Given exercise -
Reproduce word for word the stretch of material from the line containing "450) label: sitemap" through the line containing "(OPEN LINK IN", including both of those lines.

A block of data
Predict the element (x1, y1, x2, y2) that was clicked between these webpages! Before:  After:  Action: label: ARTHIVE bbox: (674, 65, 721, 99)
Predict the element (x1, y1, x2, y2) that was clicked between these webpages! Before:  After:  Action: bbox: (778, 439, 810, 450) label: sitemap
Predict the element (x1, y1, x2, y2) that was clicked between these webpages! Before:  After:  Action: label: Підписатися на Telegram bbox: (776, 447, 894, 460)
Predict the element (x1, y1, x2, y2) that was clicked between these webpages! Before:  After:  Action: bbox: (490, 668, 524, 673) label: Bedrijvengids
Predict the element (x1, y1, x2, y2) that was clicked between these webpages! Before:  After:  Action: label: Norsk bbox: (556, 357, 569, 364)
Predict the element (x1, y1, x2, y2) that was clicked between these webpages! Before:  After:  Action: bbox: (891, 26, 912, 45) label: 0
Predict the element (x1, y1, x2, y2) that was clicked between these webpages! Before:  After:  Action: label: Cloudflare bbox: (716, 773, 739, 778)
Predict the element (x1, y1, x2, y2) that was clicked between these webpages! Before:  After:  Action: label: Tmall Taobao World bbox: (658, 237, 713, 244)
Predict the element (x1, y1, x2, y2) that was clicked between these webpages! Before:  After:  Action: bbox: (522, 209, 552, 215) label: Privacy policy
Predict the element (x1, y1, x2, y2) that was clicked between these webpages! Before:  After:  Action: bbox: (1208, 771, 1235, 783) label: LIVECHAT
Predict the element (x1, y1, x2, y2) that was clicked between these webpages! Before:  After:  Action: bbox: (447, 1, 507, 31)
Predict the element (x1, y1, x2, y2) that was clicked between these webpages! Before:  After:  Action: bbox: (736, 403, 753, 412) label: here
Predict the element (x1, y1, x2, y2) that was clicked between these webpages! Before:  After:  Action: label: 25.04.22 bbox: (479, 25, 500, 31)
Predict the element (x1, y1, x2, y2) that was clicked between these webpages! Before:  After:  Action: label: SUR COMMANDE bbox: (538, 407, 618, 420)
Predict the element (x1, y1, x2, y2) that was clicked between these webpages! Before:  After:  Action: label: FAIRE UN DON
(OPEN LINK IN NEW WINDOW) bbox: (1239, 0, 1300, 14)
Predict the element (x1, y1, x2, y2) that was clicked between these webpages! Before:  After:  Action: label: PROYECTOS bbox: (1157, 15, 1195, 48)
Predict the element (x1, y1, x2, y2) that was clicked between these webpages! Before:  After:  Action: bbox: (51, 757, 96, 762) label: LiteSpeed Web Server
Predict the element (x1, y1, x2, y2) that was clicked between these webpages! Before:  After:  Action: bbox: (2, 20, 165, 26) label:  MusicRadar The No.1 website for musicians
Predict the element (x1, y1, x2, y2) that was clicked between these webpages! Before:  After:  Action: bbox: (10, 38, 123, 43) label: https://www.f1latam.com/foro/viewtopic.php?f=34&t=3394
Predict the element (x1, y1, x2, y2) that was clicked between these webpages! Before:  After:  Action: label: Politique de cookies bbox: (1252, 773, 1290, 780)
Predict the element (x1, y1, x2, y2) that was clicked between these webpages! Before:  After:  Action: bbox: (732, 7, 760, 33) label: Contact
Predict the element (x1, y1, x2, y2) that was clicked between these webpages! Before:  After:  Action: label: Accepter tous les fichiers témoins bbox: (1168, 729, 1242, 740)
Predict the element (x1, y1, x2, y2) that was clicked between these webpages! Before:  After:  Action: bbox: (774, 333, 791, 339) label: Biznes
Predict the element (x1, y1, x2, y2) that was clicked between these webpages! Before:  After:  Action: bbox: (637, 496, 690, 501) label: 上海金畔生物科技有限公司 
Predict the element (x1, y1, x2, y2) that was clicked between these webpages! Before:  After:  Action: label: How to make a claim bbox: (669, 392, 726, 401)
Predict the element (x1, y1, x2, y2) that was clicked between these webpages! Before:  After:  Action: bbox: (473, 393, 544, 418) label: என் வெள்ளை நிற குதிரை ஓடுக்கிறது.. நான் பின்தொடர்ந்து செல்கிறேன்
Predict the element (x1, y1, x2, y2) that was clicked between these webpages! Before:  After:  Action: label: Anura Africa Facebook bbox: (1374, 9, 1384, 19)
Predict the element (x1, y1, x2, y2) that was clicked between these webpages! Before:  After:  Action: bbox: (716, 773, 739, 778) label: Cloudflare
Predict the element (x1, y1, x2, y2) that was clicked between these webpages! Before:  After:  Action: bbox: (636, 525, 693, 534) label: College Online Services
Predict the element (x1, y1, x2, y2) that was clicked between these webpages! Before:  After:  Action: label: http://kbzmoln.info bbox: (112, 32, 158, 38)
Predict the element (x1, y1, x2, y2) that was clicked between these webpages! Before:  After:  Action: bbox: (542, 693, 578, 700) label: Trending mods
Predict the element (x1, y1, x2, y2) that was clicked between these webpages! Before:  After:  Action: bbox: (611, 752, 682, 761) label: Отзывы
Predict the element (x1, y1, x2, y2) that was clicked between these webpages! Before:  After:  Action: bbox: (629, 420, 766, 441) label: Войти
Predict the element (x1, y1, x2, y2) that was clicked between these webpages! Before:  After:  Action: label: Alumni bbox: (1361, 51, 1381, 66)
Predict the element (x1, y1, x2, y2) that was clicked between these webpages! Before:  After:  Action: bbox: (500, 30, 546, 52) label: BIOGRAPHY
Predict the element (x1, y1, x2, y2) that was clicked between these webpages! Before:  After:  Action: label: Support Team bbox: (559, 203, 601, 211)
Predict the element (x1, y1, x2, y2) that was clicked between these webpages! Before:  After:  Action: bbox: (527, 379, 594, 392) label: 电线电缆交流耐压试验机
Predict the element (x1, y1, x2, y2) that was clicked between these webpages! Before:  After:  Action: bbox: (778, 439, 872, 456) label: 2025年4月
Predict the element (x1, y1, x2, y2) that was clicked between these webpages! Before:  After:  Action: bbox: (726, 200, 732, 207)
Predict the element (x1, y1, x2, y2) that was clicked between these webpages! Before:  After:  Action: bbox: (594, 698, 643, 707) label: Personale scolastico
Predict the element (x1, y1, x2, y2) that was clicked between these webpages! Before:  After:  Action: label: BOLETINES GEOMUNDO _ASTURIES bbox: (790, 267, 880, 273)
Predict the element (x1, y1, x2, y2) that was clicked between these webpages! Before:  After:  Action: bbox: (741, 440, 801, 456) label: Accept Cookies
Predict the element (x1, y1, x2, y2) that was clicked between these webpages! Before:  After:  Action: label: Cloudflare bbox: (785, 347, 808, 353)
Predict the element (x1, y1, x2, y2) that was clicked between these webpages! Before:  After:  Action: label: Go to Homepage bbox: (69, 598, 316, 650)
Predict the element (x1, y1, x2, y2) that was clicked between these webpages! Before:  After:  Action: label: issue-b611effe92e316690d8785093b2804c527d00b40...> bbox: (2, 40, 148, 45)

Finished answer -
Predict the element (x1, y1, x2, y2) that was clicked between these webpages! Before:  After:  Action: bbox: (778, 439, 810, 450) label: sitemap
Predict the element (x1, y1, x2, y2) that was clicked between these webpages! Before:  After:  Action: label: Підписатися на Telegram bbox: (776, 447, 894, 460)
Predict the element (x1, y1, x2, y2) that was clicked between these webpages! Before:  After:  Action: bbox: (490, 668, 524, 673) label: Bedrijvengids
Predict the element (x1, y1, x2, y2) that was clicked between these webpages! Before:  After:  Action: label: Norsk bbox: (556, 357, 569, 364)
Predict the element (x1, y1, x2, y2) that was clicked between these webpages! Before:  After:  Action: bbox: (891, 26, 912, 45) label: 0
Predict the element (x1, y1, x2, y2) that was clicked between these webpages! Before:  After:  Action: label: Cloudflare bbox: (716, 773, 739, 778)
Predict the element (x1, y1, x2, y2) that was clicked between these webpages! Before:  After:  Action: label: Tmall Taobao World bbox: (658, 237, 713, 244)
Predict the element (x1, y1, x2, y2) that was clicked between these webpages! Before:  After:  Action: bbox: (522, 209, 552, 215) label: Privacy policy
Predict the element (x1, y1, x2, y2) that was clicked between these webpages! Before:  After:  Action: bbox: (1208, 771, 1235, 783) label: LIVECHAT
Predict the element (x1, y1, x2, y2) that was clicked between these webpages! Before:  After:  Action: bbox: (447, 1, 507, 31)
Predict the element (x1, y1, x2, y2) that was clicked between these webpages! Before:  After:  Action: bbox: (736, 403, 753, 412) label: here
Predict the element (x1, y1, x2, y2) that was clicked between these webpages! Before:  After:  Action: label: 25.04.22 bbox: (479, 25, 500, 31)
Predict the element (x1, y1, x2, y2) that was clicked between these webpages! Before:  After:  Action: label: SUR COMMANDE bbox: (538, 407, 618, 420)
Predict the element (x1, y1, x2, y2) that was clicked between these webpages! Before:  After:  Action: label: FAIRE UN DON
(OPEN LINK IN NEW WINDOW) bbox: (1239, 0, 1300, 14)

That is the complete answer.